Régimes de l'Assemblée Nationale,
de la Marine Marchande,
du Port autonome de Bordeaux

Maintien
au régime
du parent
sans cotisation étudiante

Régime de la SNCF

Maintien
au régime
du parent
sans cotisation étudiante

• Surtout, le caractère par définition temporaire et transitoire du régime étudiant suscite des mutations inter-régimes (changements d'affiliation) qui induisent de la lourdeur administrative.

Dans la quasi-totalité des cas, l'étudiant doit changer de régime d'affiliation à un moment de son cursus, ce qui donne lieu à un échange d'informations entre les caisses concernées pour une mise à jour des droits. Or, le Défenseur des droits, dans l'étude de mai 2015 précitée, très critique sur la gestion de la sécurité sociale étudiante et ses conséquences sur l'accès aux soins, a relevé des carences dans la transmission des informations au moment des mutations inter-régimes, concernant notamment la prise en compte du médecin traitant déclaré ou les informations relatives aux affections longue durée. Le pic d'activité que constitue la rentrée universitaire peut entraîner par ailleurs des délais d'affiliation longs, ce qui est susceptible de créer des situations de rupture de droit .

• A cela s'ajoute le fait que l'exercice par les étudiants d'une activité professionnelle est susceptible de créer des allers et retours entre le régime étudiant et le régime professionnel , qui est bien souvent le régime général.
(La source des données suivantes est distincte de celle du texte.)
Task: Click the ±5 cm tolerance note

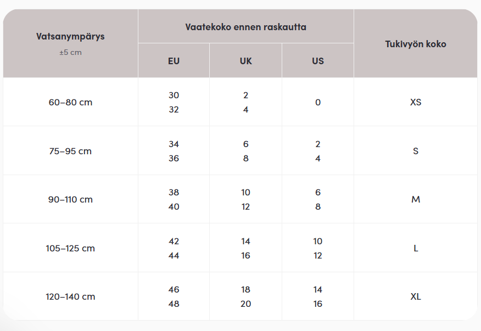Action: tap(70, 53)
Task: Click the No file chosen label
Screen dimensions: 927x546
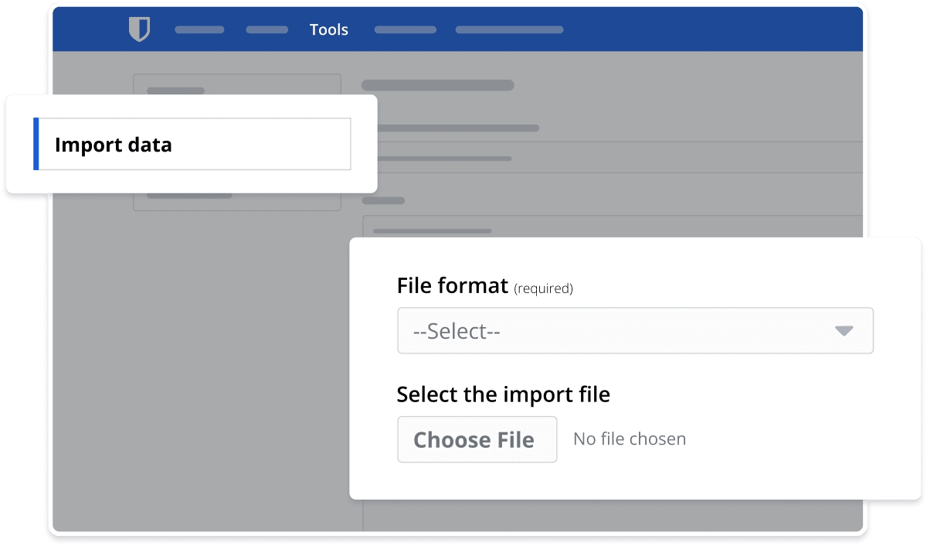Action: pos(629,439)
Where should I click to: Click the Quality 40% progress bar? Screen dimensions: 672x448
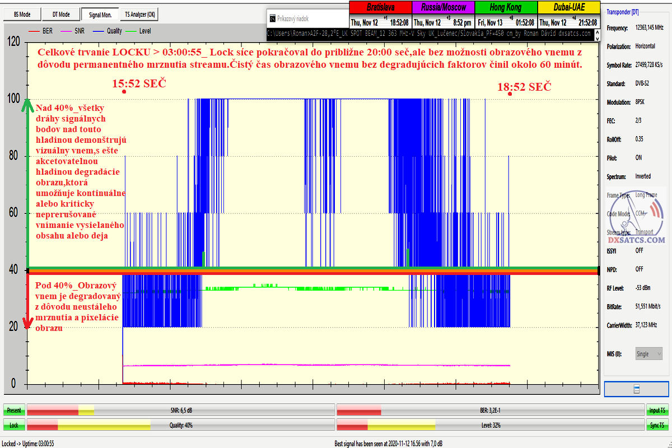point(180,425)
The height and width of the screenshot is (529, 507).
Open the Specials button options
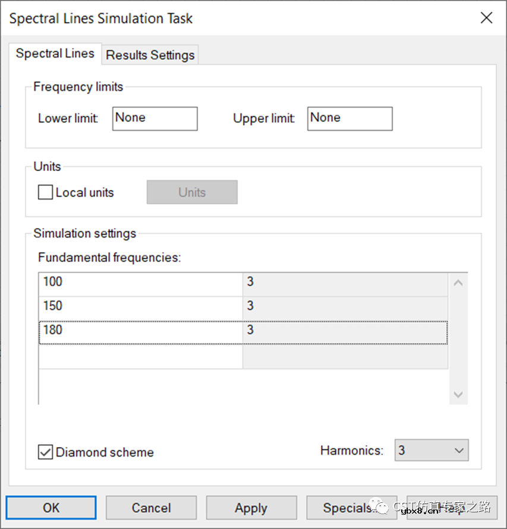click(x=351, y=508)
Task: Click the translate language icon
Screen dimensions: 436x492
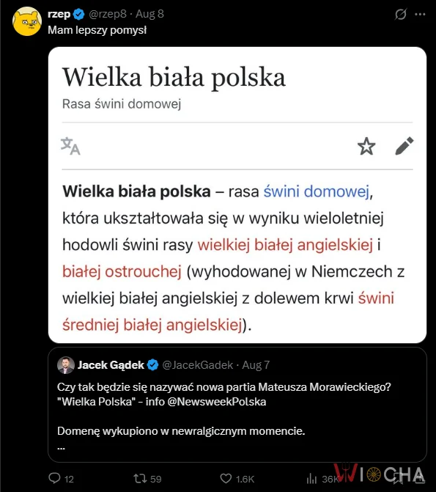Action: tap(70, 146)
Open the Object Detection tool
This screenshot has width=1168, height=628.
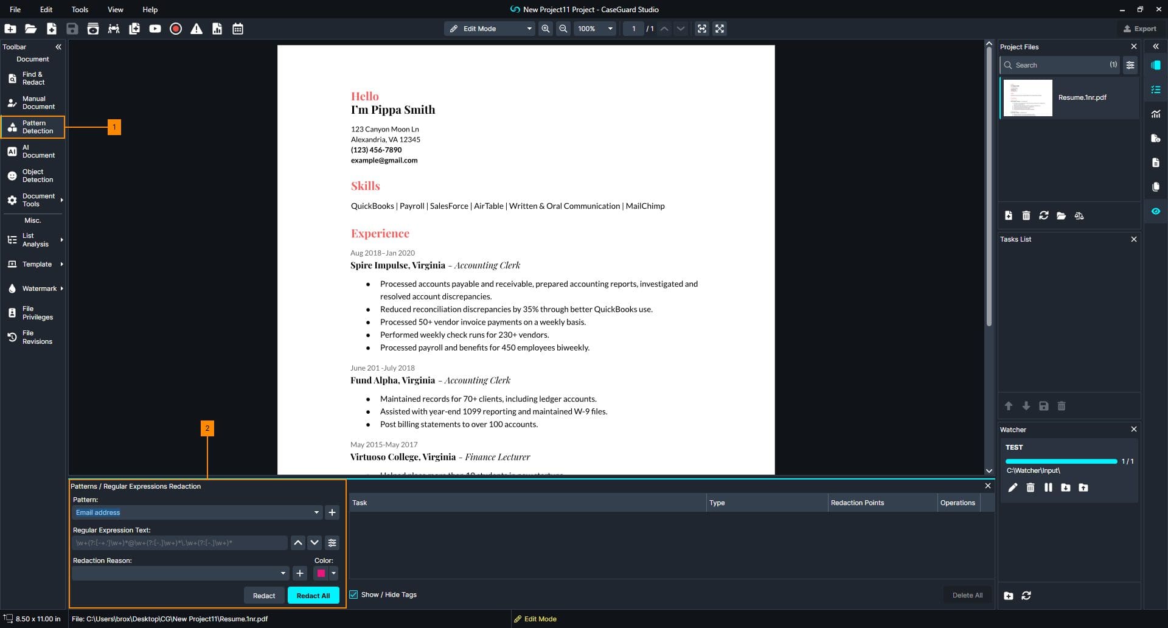[x=33, y=176]
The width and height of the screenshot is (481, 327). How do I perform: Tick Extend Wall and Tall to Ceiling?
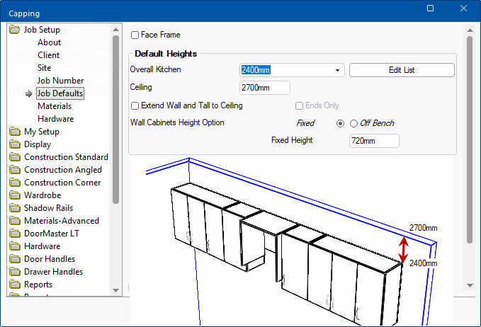135,105
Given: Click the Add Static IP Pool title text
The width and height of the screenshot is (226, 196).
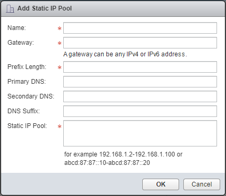Looking at the screenshot, I should [45, 8].
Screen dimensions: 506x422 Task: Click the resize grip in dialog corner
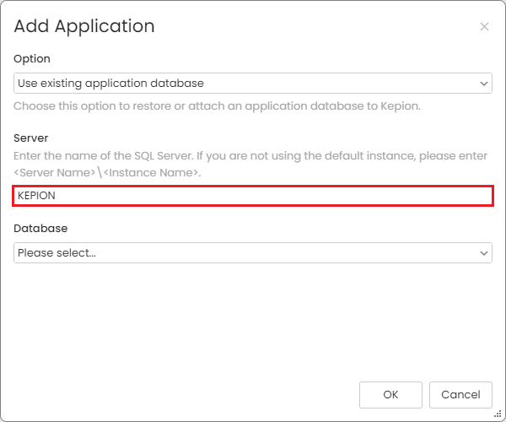498,414
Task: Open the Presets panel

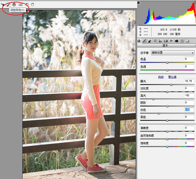Action: pyautogui.click(x=182, y=41)
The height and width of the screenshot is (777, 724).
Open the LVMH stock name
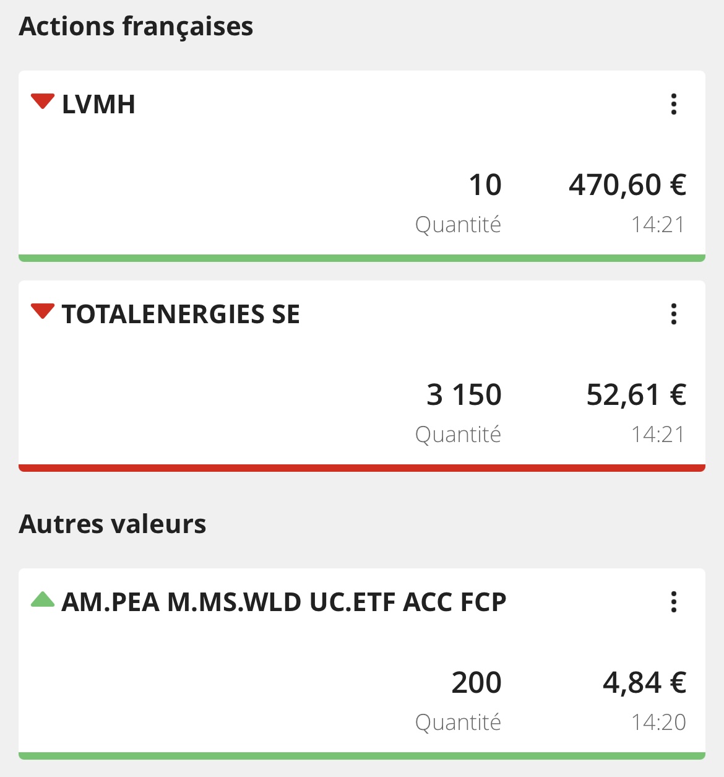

La situation de l'étudiant au regard de la sécurité sociale s'apprécie dans ce cas en fonction du nombre d'heures travaillées et de la période d'activité : si l'étudiant travaille au moins 150 heures par trimestre ou 600 heures par an, il relève du régime professionnel et non du régime étudiant ; toutefois, il ne sera pas redevable de la cotisation annuelle au régime étudiant qu'à la condition que le contrat de travail s'étende sur la totalité de la période de couverture des droits par ce régime (soit du 1 er septembre au 31 août). Faute de pouvoir fournir à temps les documents nécessaires, des étudiants peuvent ainsi se retrouver en situation de cotiser deux fois, sans qu'il n'existe toutefois de données à ce sujet.

*

Dans ce contexte, si le rapport d'information du Sénat publié en décembre 2012 envisageait plusieurs scenarii d'évolution (confier à une seule structure la gestion du régime délégué, supprimer ce régime ou adosser les mutuelles étudiantes au régime général), la proposition de loi adoptée en novembre 2014 retenait l'option de la suppression du régime de sécurité sociale étudiant, seule à même, comme le soulignait Catherine Procaccia, rapporteur, de résoudre « la difficulté structurelle du régime étudiant qui est la mutation inter-régimes » . Pour notre collègue, un adossement au régime général - à l'instar de celui mis en place en 2015 pour la LMDE - ne constituait qu'une « réforme a minima » . 13 ( * )

Cette position rejoint la voie suivie par le présent projet de loi.


* 9 « La sécurité sociale étudiante », chapitre XVIII du rapport annuel sur l'application des lois de financement de la sécurité sociale, Cour des comptes, septembre 2013.

* 10 « La politique de santé en direction des étudiants », rapport de l'Inspection générale des affaires sociales (IGAS) et de l'Inspection générale de l'administration de l'éducation nationale et de la recherche (IGAENR), novembre 2013.

* 11 Étude publiée en septembre 2012.

* 12 « Accès des étudiants aux soins : leur protection sociale est-elle à la hauteur des enjeux ? », Le Défenseur des droits, mai 2015 (rapport établi à partir de près de 1 500 témoignages recueillis via un questionnaire en ligne du 5 décembre 2014 au 5 février 2015).

* 13 Rapport précité sur la proposition de loi visant à réformer le système de sécurité sociale des étudiants.